Dear Katie,
Losing you was the hardest thing I’ve ever had to deal with. It broke me into a million pieces, but I knew you didn’t want me to stay in that dark and painful place. I decided that I wanted to live like you did. I want to live with passion and purpose and be the kind-hearted person that you were.
You are my guide and my teacher and you have made me a better person. While not a day that goes by without some pain and sadness, you have have taught me more than I ever thought possible.
Because of you, I learned that becoming a mom is the greatest privilege of all.

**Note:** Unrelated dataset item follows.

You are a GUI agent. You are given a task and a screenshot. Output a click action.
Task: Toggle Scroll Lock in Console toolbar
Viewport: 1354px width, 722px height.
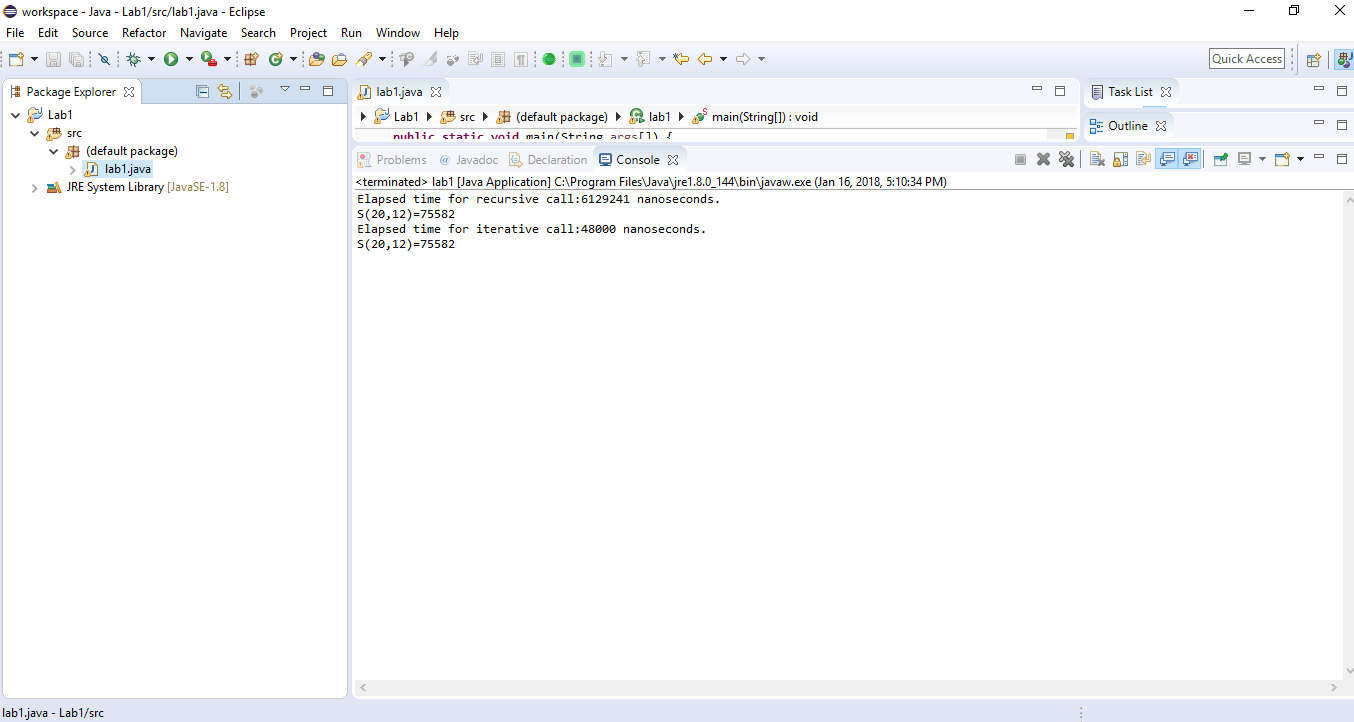coord(1120,159)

Because of you, I learned that life is gift, no matter how hard it is and that I can choose to treat it as such or throw it away.
Because of you, I learned that love is a precious gift. I now try to love everyone and everything, just like you did.
Because of you, I will cherish the good memories and carry them with me forever.
Because of you, I learned that nothing in life is permanent. I will love hard and I will love deep.
Because of you, I learned patience and gentleness.
Because of you, I learned about heaven. Heaven is not way up in the sky, but all around us and I know you are only a whisper away.
Because of you, I now speak up for what’s important, do the right thing, and offer a hand up to those who need it.
Because of you, I have learned to let go of the pain so that I could make room for peace.
Because of you, I will pursue my dreams and travel the world, just as you dreamed of doing.
Because of you, I believe in angels and the afterlife and know that I will see you again one day.
Because of you, I know that love never dies.
Because of you, I will look for the good, just like you did. If I can’t see the good, I will make the good.
Because of you, I live from a deeper place.
Because of you, I try to be fully present in my life.
Because of you, I take loads of pictures and videos now.
Because of you, I take nothing for granted.
Because of you, I have learned to be stronger than I ever imagined.
Because of you, I learned to live large, laugh loud, and live with passion.
Because of you, our family is closer and stronger than ever.
Because of you, I know that grief is really love.
Because of you, I learned that living and loving is a choice and that those things fill our lives with meaning.
Because of you, I learned that there is life beyond loss and in time it can be filled with joy and laughter again.
It is an honor and privilege to be your mom and I look forward to the day that I will get to see you and hold you again. Thank you for all that you have taught me.
XO Mom
It’s beyond my understanding how such loss can provide such grace. These words provide a glimpse of grace I have never known. I love the perspective and honour the love.
The most beautiful
Letter ever I lost One my most Gifts Cod has Gifted Me in my Life My Precious Daughter Dec. 10 2020 I Am So Lost Without My Beautiful Baby Girl Shawn. GOD Please Help Me
We just lost our beautiful daughter Julia Marie BOEHM DeDelva May 17, 2022. 07/21/1975 – 05/17/22 Julia was 46, had a loving husband, three sons, one daughter, three grandchildren and a grandchild three weeks from birth. Julia had six sisters and numerous nieces and nephews. Julia had only been ill for four days before her passing away at home as her husband was at work. It was, and still is such a shock to all family and friends. A child is not supposed to pass before a parent. I know there is a higher power making these decisions but I have trouble with wondering why God would want to take a wonderful daughter, wife, mother, grandmother and best friend from a needing family instead of murderers, rapists, terrorists. Julia had so many items on her bucket list to accomplish with her family. Sometimes life just isn’t fair. For people that are weak it tests their faith. I love you and miss you Julia Marie. Dad
May I use this letter to give to my niece who’s baby died last year? She is suffering terribly and I need to find something to help her find her peace again!
If I can I would be very grateful,
Love & my heartfelt condolences for your devastating loss ,
Julie
Hi Katie,
My beautiful Caroline left us almost a year ago June 15th, I still send her a FB message every day. I want to send her a small message of yours, its suits so well, thank you, Rob Celliers……..Message: Because of you, I learned about heaven. Heaven is not way up in the sky, but all around us and I know you are only a whisper away.
Thanks for the encouraging words, mourning the loss of a child is not easy. My daughter Maria Sarah 31yrs passed on 8th June 2023 suddenly,and what hurts me the more that the cause of her death was not medically certied!
I want to white about her but i have failed
Me too, still can’t move of losing my only one daughter. Its too early for her. She has a lot of dream and i still have a lot of dream for her.